§ **TASK TO CARRY OUT**
Indicate how many lines in the listing below contain the word "will". No other output is permitted.

§ **EXERCISE MATERIAL**

%%

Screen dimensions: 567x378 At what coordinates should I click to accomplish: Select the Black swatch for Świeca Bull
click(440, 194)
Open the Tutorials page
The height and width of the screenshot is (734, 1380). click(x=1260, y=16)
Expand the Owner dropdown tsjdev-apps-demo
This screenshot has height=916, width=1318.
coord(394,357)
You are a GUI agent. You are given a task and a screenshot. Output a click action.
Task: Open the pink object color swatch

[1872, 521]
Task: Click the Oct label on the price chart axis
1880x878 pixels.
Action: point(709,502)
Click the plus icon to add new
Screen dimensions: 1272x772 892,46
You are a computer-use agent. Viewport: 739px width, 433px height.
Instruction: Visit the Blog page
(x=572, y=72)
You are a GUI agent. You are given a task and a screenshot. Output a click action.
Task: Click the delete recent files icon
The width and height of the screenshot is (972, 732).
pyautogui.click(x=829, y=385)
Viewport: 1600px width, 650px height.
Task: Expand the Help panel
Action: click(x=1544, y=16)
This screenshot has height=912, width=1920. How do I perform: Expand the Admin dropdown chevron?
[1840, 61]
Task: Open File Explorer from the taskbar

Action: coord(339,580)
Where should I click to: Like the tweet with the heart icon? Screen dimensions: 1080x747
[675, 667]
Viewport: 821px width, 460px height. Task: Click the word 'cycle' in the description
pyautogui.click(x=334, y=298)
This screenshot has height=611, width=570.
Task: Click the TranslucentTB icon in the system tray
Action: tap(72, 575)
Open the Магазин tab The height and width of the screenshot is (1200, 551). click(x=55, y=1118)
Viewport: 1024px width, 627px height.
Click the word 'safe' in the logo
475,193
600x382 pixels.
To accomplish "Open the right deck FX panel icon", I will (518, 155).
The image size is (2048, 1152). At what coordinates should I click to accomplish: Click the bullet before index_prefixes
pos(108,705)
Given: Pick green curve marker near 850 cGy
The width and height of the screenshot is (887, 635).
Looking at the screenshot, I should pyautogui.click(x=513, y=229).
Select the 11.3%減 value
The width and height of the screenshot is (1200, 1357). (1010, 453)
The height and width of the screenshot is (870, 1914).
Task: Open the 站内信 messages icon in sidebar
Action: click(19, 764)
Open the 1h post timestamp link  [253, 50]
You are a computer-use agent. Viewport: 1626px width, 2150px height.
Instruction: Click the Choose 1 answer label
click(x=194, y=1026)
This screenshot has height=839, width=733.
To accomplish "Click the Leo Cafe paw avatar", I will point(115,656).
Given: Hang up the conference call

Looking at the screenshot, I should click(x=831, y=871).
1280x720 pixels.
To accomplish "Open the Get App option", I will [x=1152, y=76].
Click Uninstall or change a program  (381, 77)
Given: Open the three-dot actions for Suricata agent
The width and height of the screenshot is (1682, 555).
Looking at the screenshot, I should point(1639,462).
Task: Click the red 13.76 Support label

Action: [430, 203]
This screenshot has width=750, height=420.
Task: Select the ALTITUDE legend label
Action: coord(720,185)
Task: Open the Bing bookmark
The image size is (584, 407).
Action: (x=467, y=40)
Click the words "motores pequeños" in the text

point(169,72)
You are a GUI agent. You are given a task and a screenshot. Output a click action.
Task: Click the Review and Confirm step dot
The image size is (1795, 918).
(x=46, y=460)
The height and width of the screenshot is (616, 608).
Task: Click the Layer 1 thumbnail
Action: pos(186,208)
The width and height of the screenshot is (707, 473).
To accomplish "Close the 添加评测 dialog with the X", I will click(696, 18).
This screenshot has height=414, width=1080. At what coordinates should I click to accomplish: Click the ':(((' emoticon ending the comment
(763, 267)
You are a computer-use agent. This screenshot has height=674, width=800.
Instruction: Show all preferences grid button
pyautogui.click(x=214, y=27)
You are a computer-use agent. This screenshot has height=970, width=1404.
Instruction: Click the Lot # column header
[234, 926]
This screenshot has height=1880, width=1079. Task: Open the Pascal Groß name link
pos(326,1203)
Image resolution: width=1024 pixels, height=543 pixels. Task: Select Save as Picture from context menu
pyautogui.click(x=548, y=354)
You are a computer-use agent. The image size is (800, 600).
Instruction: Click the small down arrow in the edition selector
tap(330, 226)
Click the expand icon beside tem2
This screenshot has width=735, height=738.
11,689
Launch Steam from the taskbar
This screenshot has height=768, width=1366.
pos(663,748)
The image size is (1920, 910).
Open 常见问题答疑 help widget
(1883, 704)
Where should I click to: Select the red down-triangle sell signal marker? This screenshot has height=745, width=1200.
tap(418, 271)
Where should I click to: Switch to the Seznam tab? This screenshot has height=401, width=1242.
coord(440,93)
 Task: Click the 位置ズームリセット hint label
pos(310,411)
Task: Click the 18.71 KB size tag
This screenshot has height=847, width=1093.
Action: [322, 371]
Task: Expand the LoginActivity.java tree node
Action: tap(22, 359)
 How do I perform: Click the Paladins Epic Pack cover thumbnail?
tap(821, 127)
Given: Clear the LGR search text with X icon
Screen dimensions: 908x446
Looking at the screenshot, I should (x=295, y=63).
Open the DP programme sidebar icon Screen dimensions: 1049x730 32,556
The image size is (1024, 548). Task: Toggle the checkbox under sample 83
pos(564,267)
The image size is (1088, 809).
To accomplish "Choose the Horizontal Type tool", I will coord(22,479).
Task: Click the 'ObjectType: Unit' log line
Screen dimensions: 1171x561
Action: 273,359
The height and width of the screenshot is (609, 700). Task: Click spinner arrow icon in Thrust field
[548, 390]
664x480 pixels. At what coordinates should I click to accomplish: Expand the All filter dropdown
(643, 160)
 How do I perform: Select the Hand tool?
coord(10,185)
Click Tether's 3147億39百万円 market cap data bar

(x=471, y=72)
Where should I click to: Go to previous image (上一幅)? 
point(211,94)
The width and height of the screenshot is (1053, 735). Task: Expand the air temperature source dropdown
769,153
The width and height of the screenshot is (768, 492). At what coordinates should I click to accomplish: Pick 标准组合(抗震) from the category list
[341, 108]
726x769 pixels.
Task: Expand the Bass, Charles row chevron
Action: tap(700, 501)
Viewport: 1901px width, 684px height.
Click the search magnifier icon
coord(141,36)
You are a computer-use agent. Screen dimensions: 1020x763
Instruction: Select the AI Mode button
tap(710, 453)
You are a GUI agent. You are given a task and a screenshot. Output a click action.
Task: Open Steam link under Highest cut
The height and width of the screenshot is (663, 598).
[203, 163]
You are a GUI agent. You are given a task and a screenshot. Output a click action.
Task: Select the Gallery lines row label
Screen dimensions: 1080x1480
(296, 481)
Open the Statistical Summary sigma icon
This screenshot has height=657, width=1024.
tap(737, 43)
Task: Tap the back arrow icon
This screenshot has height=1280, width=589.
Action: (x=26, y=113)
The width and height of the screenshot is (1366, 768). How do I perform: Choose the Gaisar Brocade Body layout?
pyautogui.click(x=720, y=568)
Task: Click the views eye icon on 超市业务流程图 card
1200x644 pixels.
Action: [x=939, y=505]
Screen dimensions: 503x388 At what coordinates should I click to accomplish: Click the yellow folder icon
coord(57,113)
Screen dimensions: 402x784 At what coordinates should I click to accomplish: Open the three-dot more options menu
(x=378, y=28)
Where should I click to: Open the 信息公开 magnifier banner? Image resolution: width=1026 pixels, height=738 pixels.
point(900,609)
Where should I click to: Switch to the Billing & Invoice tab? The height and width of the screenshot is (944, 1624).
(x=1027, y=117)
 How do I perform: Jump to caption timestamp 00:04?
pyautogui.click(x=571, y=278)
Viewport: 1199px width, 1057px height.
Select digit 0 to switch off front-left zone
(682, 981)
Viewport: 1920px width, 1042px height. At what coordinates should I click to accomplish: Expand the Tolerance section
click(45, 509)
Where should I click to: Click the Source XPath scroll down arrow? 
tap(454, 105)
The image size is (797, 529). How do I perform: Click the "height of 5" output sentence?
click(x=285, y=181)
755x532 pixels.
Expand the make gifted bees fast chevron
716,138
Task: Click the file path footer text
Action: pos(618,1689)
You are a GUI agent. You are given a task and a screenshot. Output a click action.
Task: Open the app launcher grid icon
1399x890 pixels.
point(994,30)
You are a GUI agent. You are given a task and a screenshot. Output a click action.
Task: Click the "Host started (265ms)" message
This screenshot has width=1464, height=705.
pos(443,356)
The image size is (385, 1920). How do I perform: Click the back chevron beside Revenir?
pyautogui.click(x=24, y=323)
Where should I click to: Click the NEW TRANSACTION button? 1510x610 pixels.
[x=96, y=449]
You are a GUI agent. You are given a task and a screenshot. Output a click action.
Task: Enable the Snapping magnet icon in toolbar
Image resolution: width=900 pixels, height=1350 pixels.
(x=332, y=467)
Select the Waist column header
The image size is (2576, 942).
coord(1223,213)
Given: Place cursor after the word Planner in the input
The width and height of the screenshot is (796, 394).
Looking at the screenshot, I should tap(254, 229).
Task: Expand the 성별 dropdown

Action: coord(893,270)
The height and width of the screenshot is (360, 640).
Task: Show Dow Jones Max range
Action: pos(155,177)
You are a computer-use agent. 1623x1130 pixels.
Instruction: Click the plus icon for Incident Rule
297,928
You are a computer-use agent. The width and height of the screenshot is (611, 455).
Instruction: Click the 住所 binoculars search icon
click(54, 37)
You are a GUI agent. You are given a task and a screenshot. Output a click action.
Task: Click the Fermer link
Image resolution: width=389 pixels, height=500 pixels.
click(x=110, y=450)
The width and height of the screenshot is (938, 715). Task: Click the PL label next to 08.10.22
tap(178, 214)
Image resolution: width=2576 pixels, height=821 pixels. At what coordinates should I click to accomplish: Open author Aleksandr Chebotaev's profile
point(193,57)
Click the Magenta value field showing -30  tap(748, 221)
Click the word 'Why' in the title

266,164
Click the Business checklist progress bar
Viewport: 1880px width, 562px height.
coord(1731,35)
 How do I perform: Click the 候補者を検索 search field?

%%

§ **ANSWER BOX**
5